Each URL contains something that changes along with its content. It could be a version number, the modified date, or a hash of the content - which is what I do on this blog.

Most server-side frameworks come with tools to make this easy (I use Django's ManifestStaticFilesStorage), and there are smaller Node.js libraries that achieve the same thing, such as gulp-rev.

However, this pattern doesn't work for things like articles & blog posts. Their URLs cannot be versioned and their content must be able to change. Seriously, given the basic spelling and grammar mistakes I make, I need to be able to update content quickly and frequently.

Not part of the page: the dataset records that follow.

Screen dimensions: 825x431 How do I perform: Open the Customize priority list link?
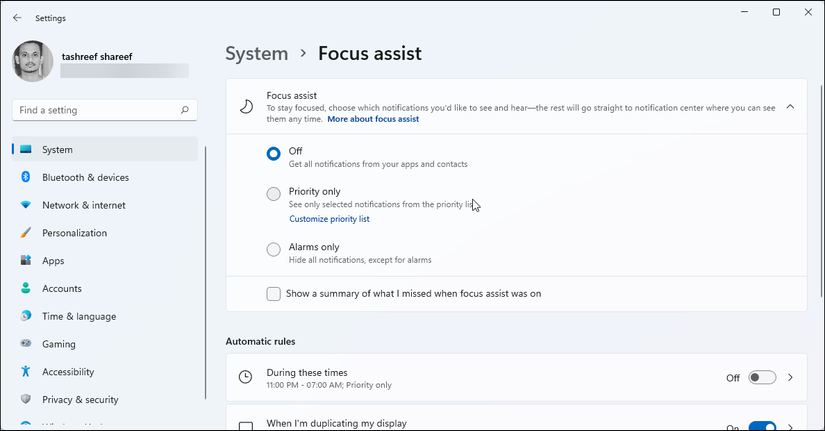pyautogui.click(x=329, y=219)
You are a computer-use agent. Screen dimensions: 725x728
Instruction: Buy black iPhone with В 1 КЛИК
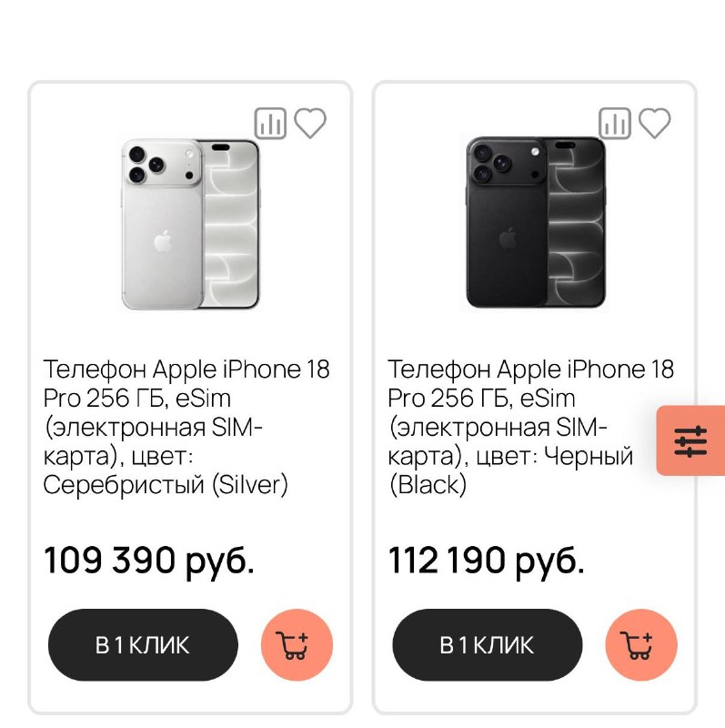(x=488, y=645)
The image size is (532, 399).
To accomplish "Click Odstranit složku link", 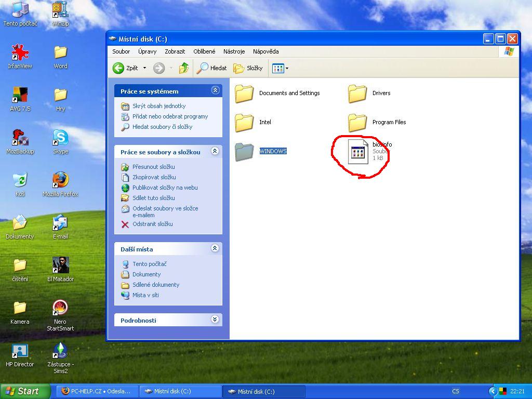I will click(152, 224).
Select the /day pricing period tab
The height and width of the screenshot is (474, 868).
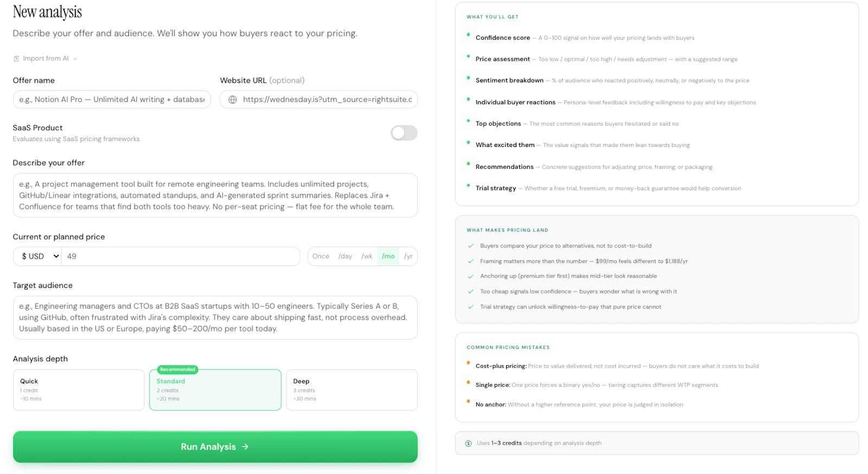tap(346, 256)
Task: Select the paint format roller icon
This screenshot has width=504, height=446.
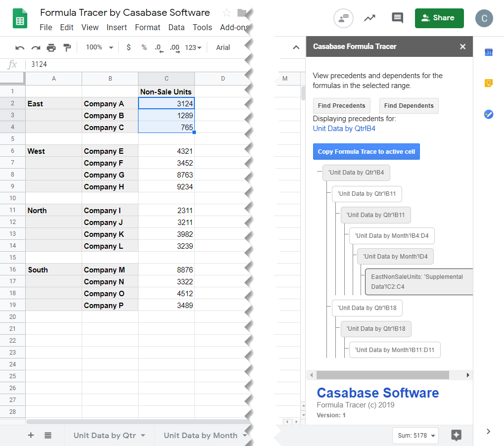Action: point(67,47)
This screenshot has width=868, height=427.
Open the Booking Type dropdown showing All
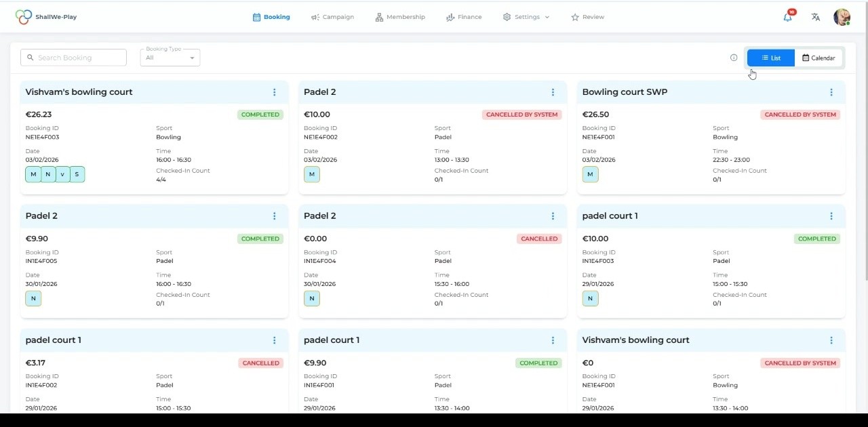click(x=170, y=58)
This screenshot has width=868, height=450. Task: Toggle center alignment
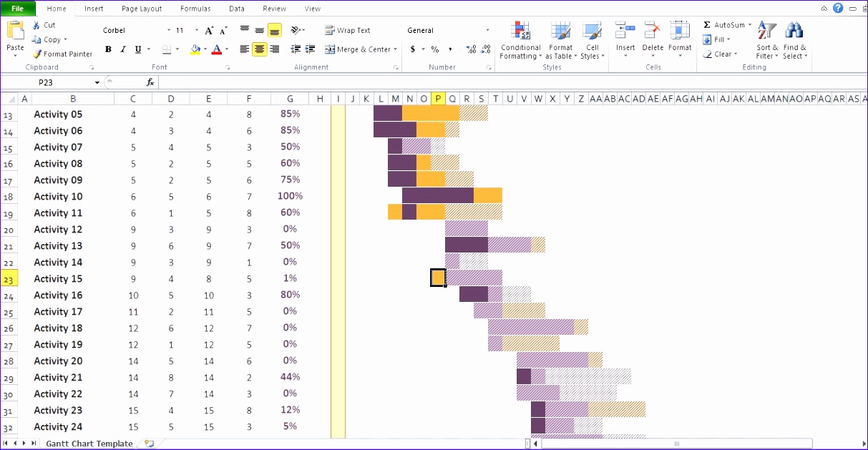point(258,49)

Pattern 2: Mutable content, always server-revalidated

Cache-Control: no-cache

The content at this URL may change, therefore…
Any locally cached version isn't trusted without the server's say-so

Page: Hey, I need the content for "/about/" and "/sw.js" 11:32

Cache: I can't help you. Server? 11:32

Server: Yep, I've got those, here you go. Cache: you can hold onto these, but don't use them without asking. 11:33

Cache: Sure thing! 11:33

Page: Thanks! 11:33

The next day

Page: Hey, I need content for "/about/" and "/sw.js" again 09:46

Cache: One moment. Server: am I good to use my copies of these? My copy of "/about/" was last updated on Monday, and "/sw.js" was last updated yesterday. 09:46

Server: "/sw.js" hasn't changed since then… 09:47

Cache: Cool. Page: here's "/sw.js". 09:47

Server: …but "/about/" has, here's the new version. Cache: like before, you can hold onto this, but don't use it without asking. 09:47

Cache: Got it! 09:47

Page: Excellent! 09:47

Note: no-cache doesn't mean "don't cache", it means it must check (or "revalidate" as it calls it) with the server before using the cached resource. no-store tells the browser not to cache it at all. Also must-revalidate doesn't mean "must revalidate", it means the local resource can be used if it's younger than the provided max-age, otherwise it must revalidate. Yeah. I know.

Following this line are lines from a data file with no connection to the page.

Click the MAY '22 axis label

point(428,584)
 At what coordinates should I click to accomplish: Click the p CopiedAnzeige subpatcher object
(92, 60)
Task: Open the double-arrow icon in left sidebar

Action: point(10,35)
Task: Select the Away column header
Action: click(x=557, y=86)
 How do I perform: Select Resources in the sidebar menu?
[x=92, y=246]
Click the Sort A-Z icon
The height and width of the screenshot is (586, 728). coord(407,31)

In this pattern you can add an ETag (a version ID of your choosing) or Last-Modified date header to the response. Next time the client fetches the resource, it echoes the value for the content it already has via If-None-Match and If-Modified-Since respectively, allowing the server to say "Just use what you've already got, it's up to date", or as it spells it, "HTTP 304".

If sending ETag/Last-Modified isn't possible, the server always sends the full content.

This pattern always involves a network fetch, so it isn't as good as pattern 1 which can bypass the network entirely.

It's not uncommon to be put off by the infrastructure needed for pattern 1, but be similarly put off by the network request pattern 2 requires, and instead go for something in the middle: a smallish max-age and mutable content. This is a baaaad compromise.

max-age on mutable content is often the wrong choice

…and unfortunately it isn't uncommon, for instance it happens on Github pages.

Imagine:

/article/
/styles.css
/script.js

…all served with:

Cache-Control: must-revalidate, max-age=600

Content at the URLs changes
If the browser has a cached version less than 10 minutes old, use it without consulting the server
Otherwise make a network fetch, using If-Modified-Since or If-None-Match if available

Page: Hey, I need "/article/", "/script.js" and "/styles.css" 10:21

Cache: Nothing here, Server? 10:21

Server: No problem, here they are. Btw Cache: these are fine to use for the next 10 minutes. 10:22

Cache: Gotcha! 10:22

Page: Thanks! 10:22

6 minutes later

Page: Hey, I need "/article/", "/script.js" and "/styles.css" again 10:28

Cache: Omg, I'm really sorry, I lost the "/styles.css", but I've got the others, here you go. Server: can you give me "/styles.css"? 10:28

Server: Sure thing, it's actually changed since you last asked for it. It's also fine to use for the next 10 minutes. 10:29

Cache: No problem. 10:29

Page: Thanks! Wait! Everything's broken!! What's going on? 10:29

This pattern can appear to work in testing, but break stuff in the real world, and it's really difficult to track down. In the example above, the server actually had updated HTML, CSS & JS, but the page ended up with the old HTML & JS from the cache, and the updated CSS from the server. The version mismatch broke things.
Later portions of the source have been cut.